Would you retype the entries from the first line to the line bearing "Newsletter subscription (293, 2394)", both included, leaving out every picture?

··· AVAILABLE DATA

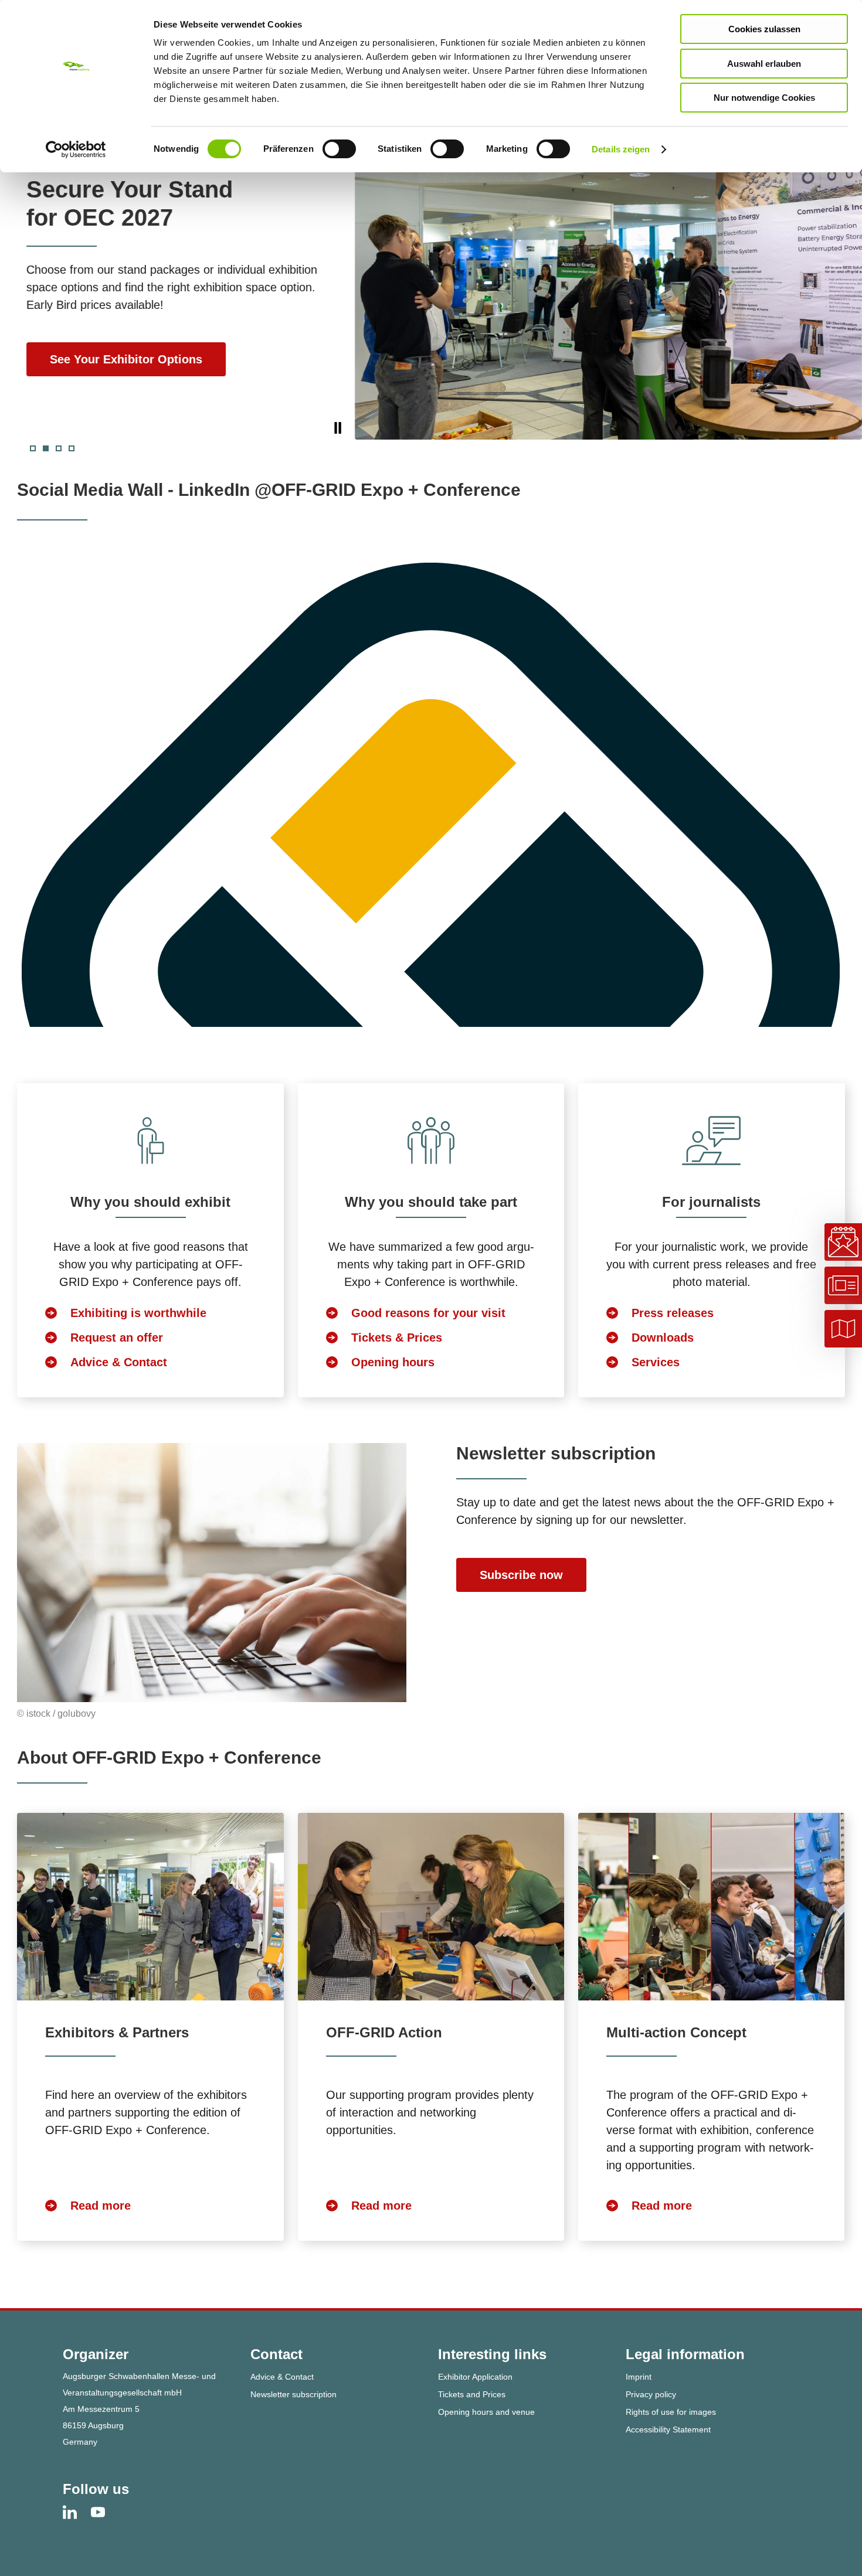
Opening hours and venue (486, 2412)
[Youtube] (105, 2511)
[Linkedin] (77, 2511)
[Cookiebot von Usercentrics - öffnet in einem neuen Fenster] (76, 149)
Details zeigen (621, 149)
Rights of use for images (671, 2412)
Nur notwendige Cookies (764, 98)
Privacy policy (651, 2394)
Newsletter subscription (293, 2394)
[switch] (339, 148)
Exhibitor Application (475, 2376)
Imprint (638, 2376)
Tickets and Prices (471, 2394)
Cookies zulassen (764, 29)
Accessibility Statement (668, 2429)
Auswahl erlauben (764, 64)
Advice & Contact (282, 2376)
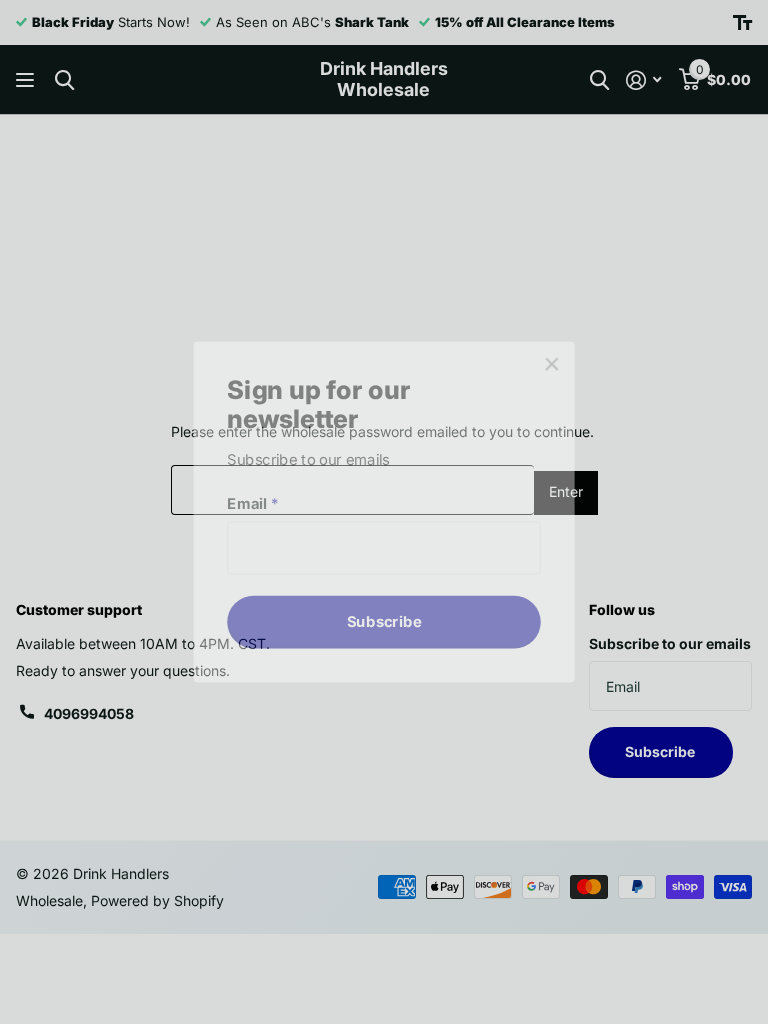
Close (542, 373)
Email (260, 503)
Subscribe (384, 615)
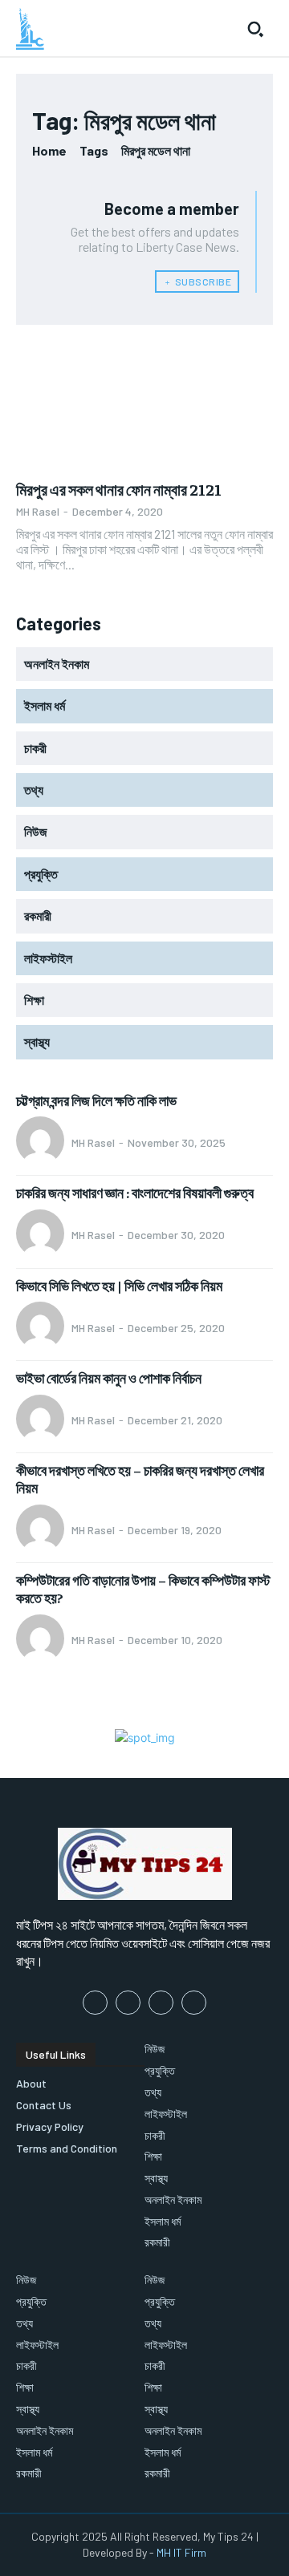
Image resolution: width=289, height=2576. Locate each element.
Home (49, 150)
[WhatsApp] (193, 2003)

······

# [EXPECTED OUTPUT]
Opening hours and venue (486, 2412)
[Youtube] (105, 2511)
[Linkedin] (77, 2511)
[Cookiebot von Usercentrics - öffnet in einem neuen Fenster] (76, 149)
Details zeigen (621, 149)
Rights of use for images (671, 2412)
Nur notwendige Cookies (764, 98)
Privacy policy (651, 2394)
Newsletter subscription (293, 2394)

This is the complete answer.